Wrak tupolewa, który rozbił się w Smoleńsku /Archiwum RMF FM

"Podkomisja do Ponownego Zbadania Katastrofy Lotniczej z dnia 10 kwietnia 2010 roku rozpoczęła prace od przeanalizowania całości dokumentacji, która już została wytworzona w sprawie, ponadto musiała podjąć się oceny działań poprzedników, a dopiero później - formułować pierwsze hipotezy możliwych przyczyn tragedii z 10 kwietnia 2010 roku" - czytamy w oświadczeniu przesłanym na pytanie PAP o rodzaje materiałów, które zostały do tej pory przeanalizowane.

"Oznacza to, że oprócz dokumentacji źródłowej wytworzonej przez Komisję Millera podkomisja podjęła się analizy ponad 147 tysięcy kart akt postępowania prokuratorskiego, zgromadzonych w 762 tomach.
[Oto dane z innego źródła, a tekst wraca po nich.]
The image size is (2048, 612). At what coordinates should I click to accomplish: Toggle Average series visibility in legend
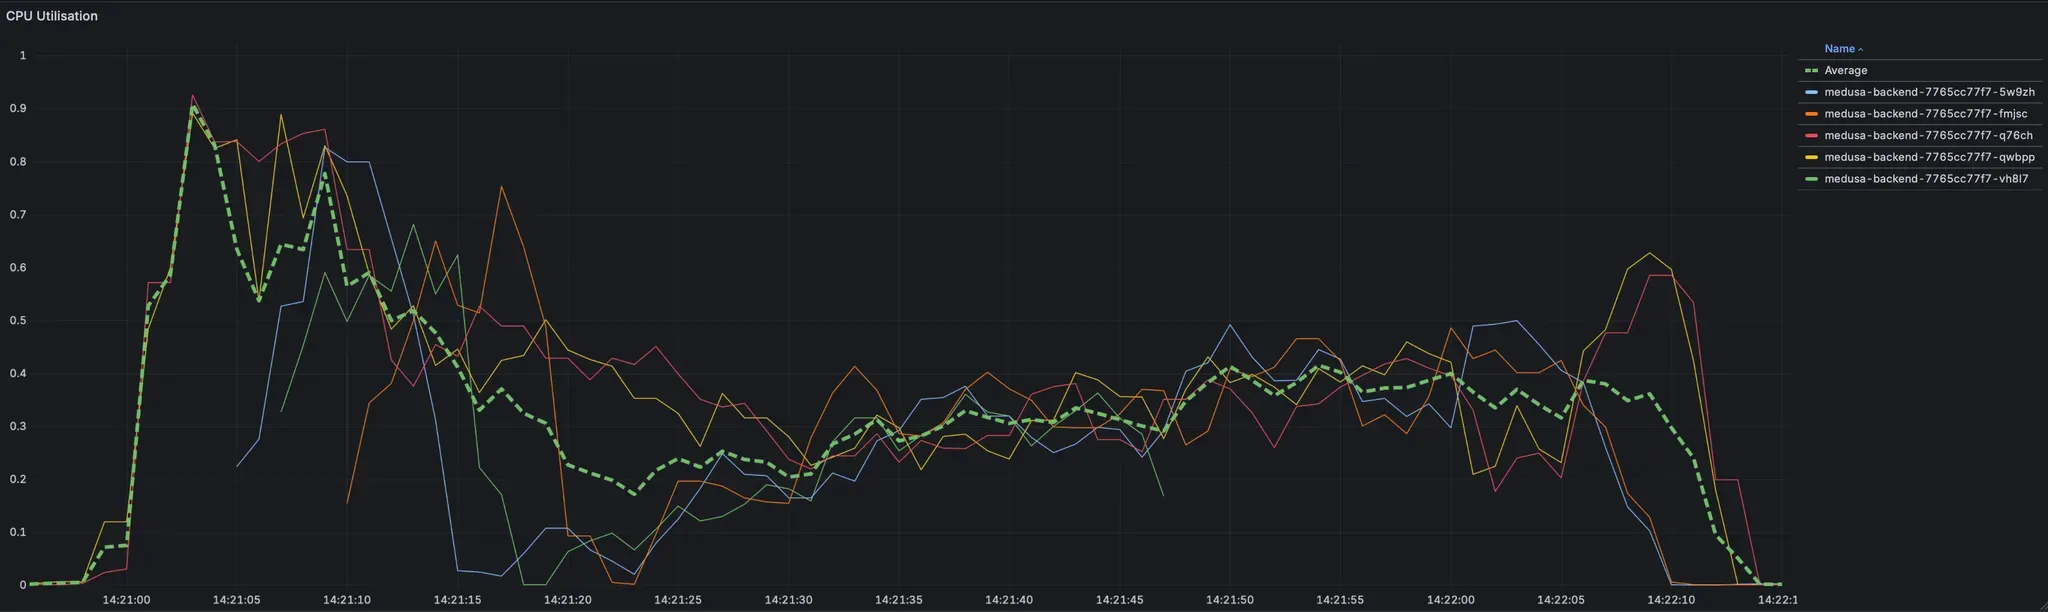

Przeprowadzono również kwerendę obowiązujących w 2010 roku przepisów, powtórzono analizy Komisji Badania Wypadków Lotniczych Lotnictwa Państwowego (KBWLLP, którą kierował ówczesny szef MSWiA Jerzy Miller - PAP) oraz dokonano wysłuchania dużej ilości świadków" - poinformowała podkomisja.

W kwietniu 2016 r. zastępca prokuratora generalnego Marek Pasionek powiedział dziennikarzom, że w śledztwie w sprawie katastrofy smoleńskiej zgromadzono tysiąc tomów akt, a drugie tyle zebrano w postępowaniach związanych pośrednio lub bezpośrednio z katastrofą.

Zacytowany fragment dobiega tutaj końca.